(sda) Der Nationalrat will die Qualitätssicherung im ambulanten Gesundheitsbereich verbessern. Er hat am Mittwoch eine entsprechende Motion von Ruth Humbel (CVP/AG) ohne Gegenstimme angenommen.

Humbel verlangte mit ihrem Vorstoss, dass im ambulanten Bereich verbindliche Massnahmen zur Sicherstellung der Qualität vereinbart werden. Werden die Massnahmen nicht erfüllt, sollte der Tarif reduziert werden.
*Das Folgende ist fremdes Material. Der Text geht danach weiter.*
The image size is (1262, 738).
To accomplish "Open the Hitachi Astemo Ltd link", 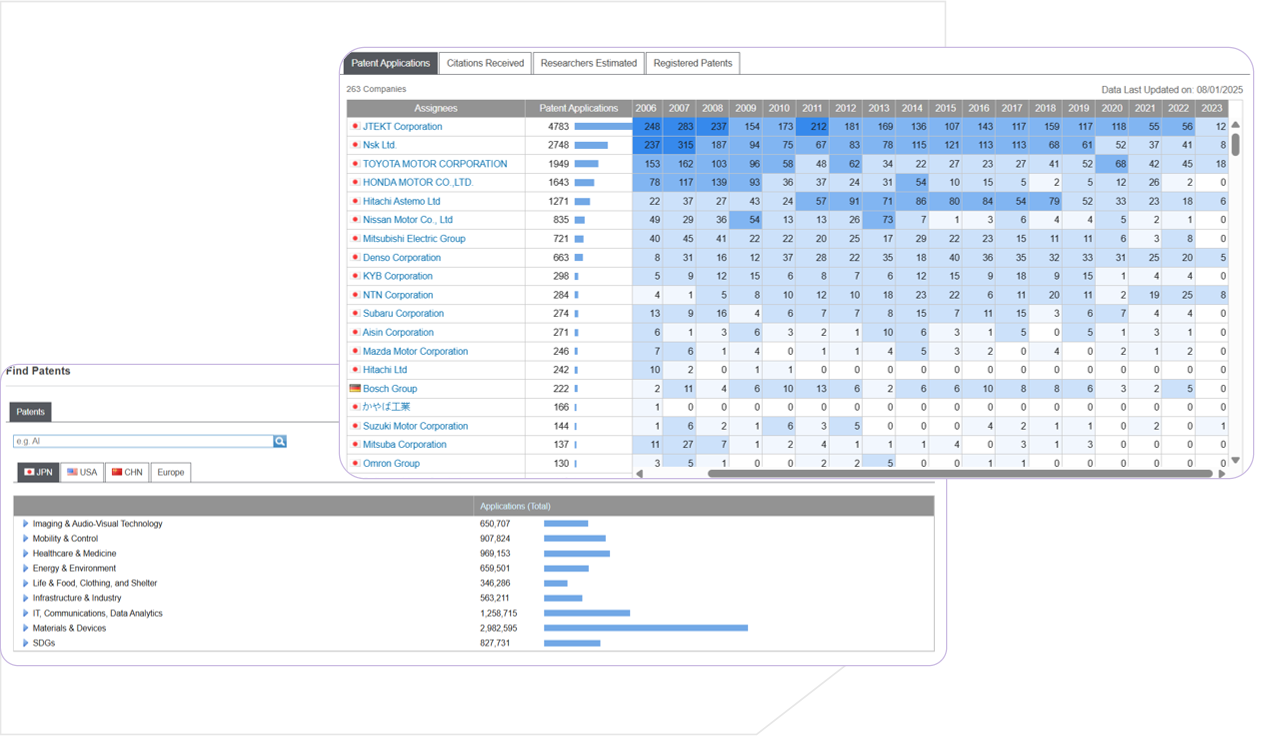I will 401,202.
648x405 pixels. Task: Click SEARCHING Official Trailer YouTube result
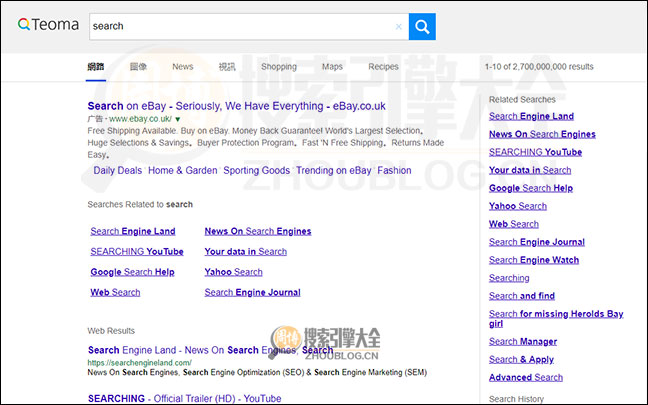coord(171,398)
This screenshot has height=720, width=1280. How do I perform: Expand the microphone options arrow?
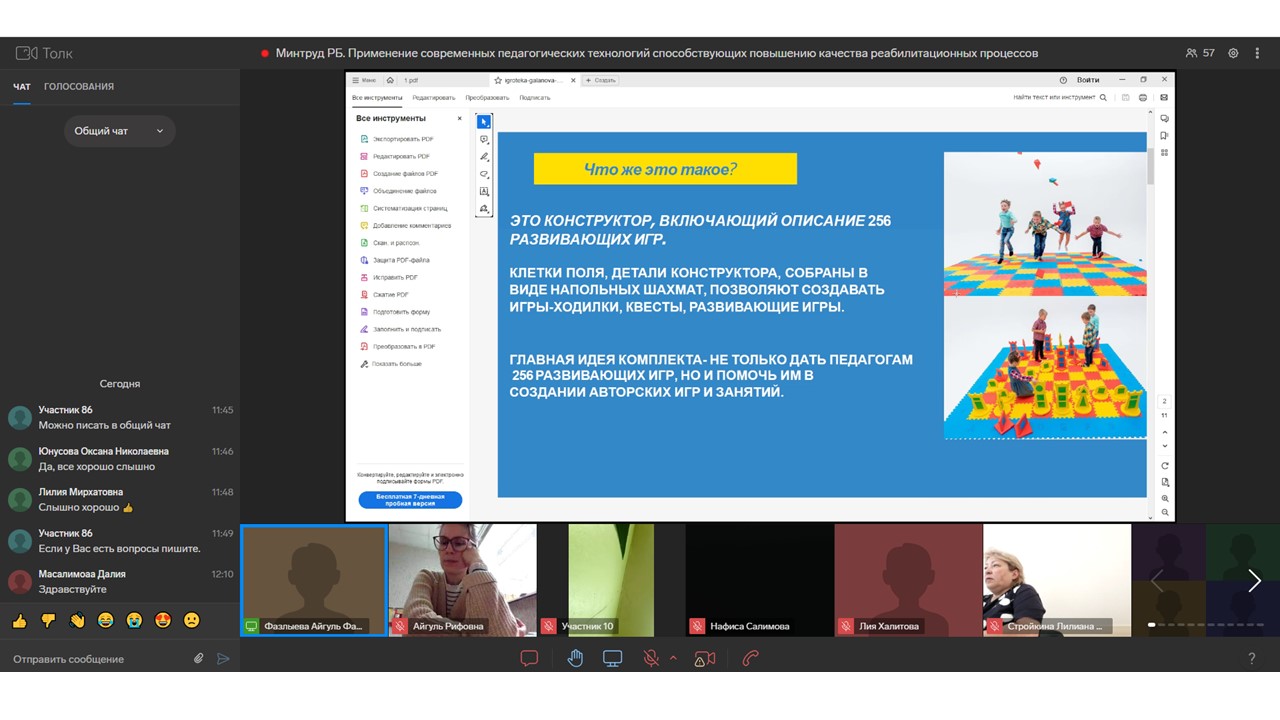tap(673, 658)
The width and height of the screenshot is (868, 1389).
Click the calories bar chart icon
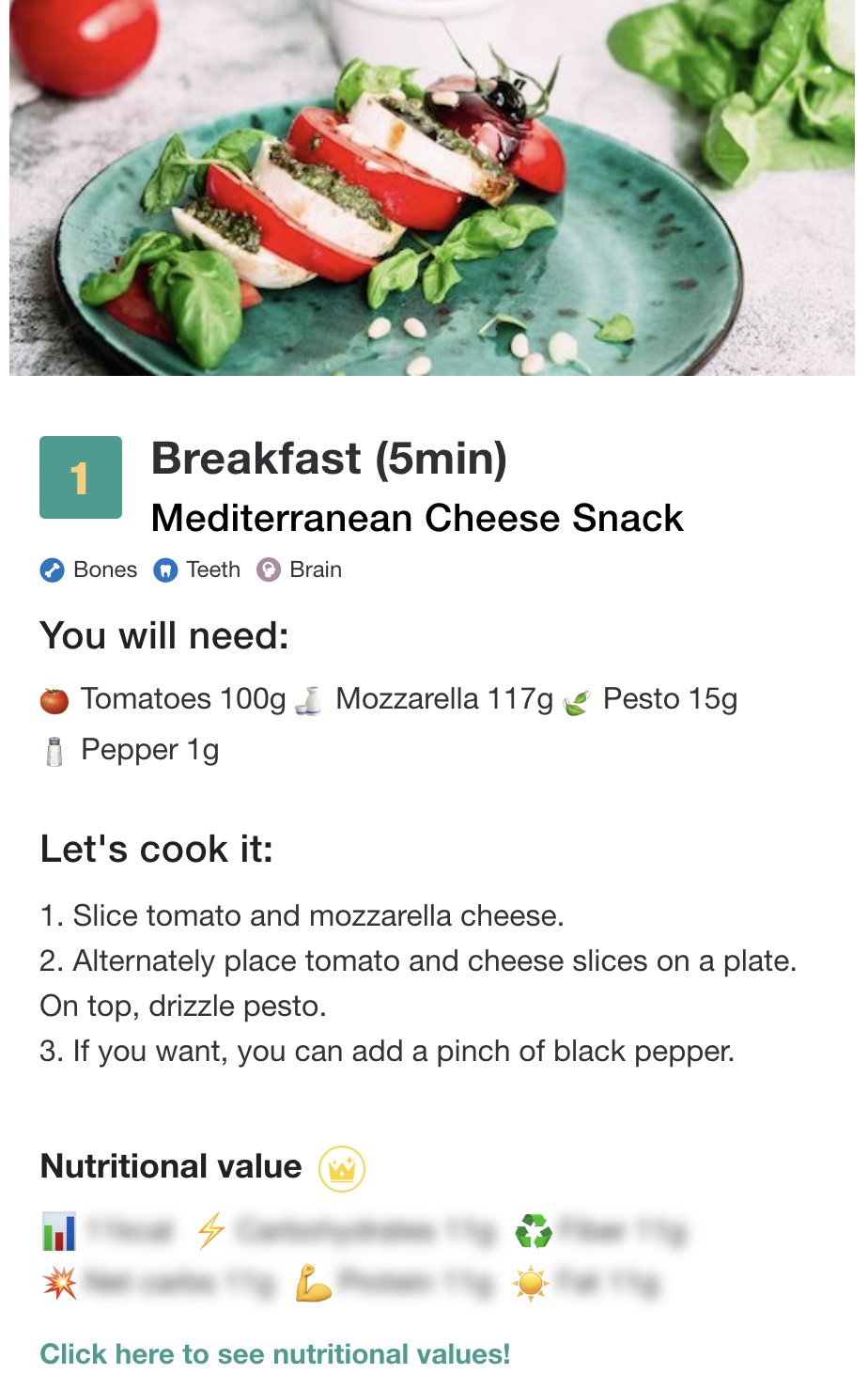coord(58,1231)
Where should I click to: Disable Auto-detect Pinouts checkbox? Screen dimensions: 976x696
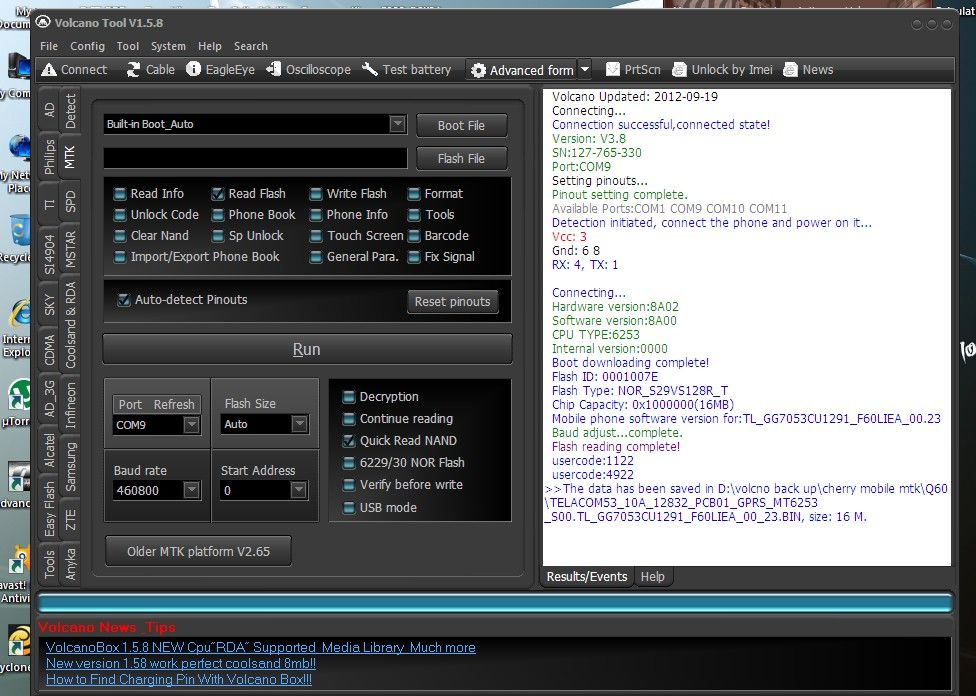coord(124,300)
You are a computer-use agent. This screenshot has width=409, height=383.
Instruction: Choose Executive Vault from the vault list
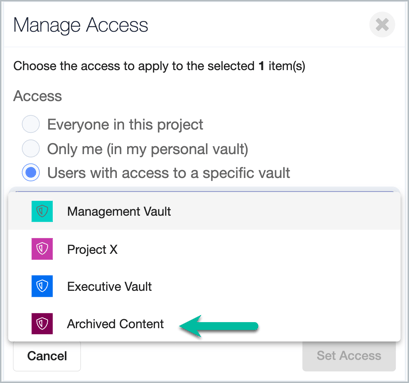point(204,286)
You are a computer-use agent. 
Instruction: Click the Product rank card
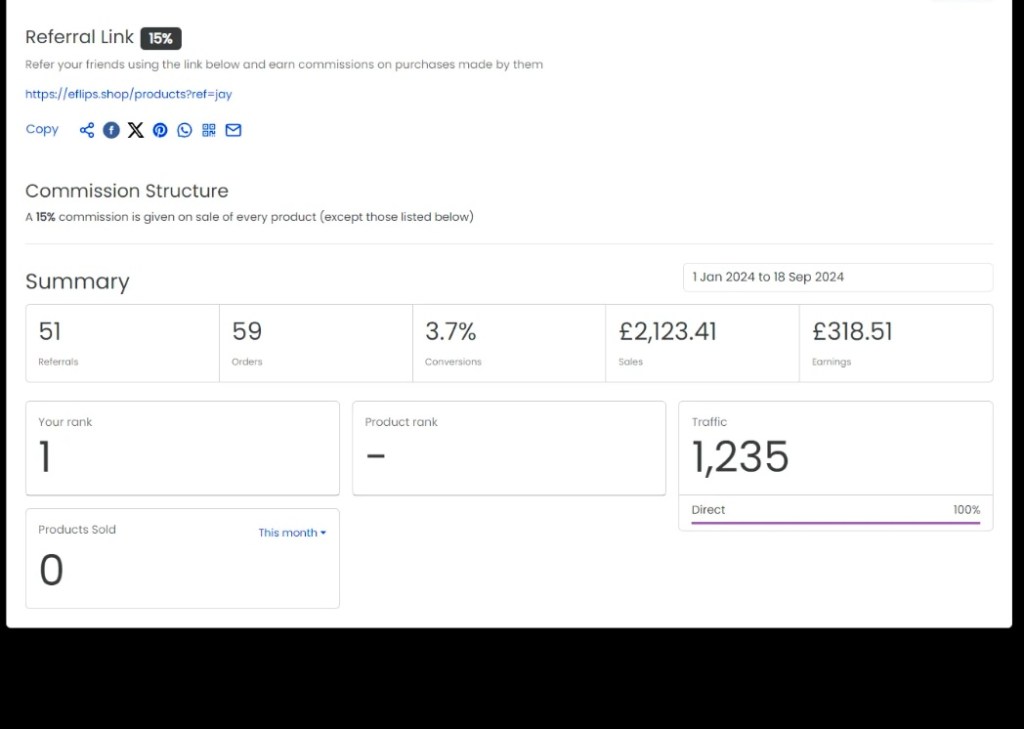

"Die Qualitätssicherung kommt im ambulanten Bereich nicht voran", sagte Humbel im Rat. Bei der Tarifgenehmigung müsse neben der Wirtschaftlichkeit auch die Qualität geprüft werden. Im heutigen System hätten Leistungserbringer keinen Anreiz, Zeit und Geld in Qualität zu investieren.

Er sei auch der Meinung, dass die Qualität verbessert werden müsse, sagte Gesundheitsminister Alain Berset. Trotzdem sprach sich der Bundesrat mit Verweis auf die Gesundheitsstrategie 2020 gegen den Vorstoss aus. Erst wenn verlässliche Daten für den ambulanten Bereich vorlägen, könnten entsprechende Indikatoren festgelegt werden.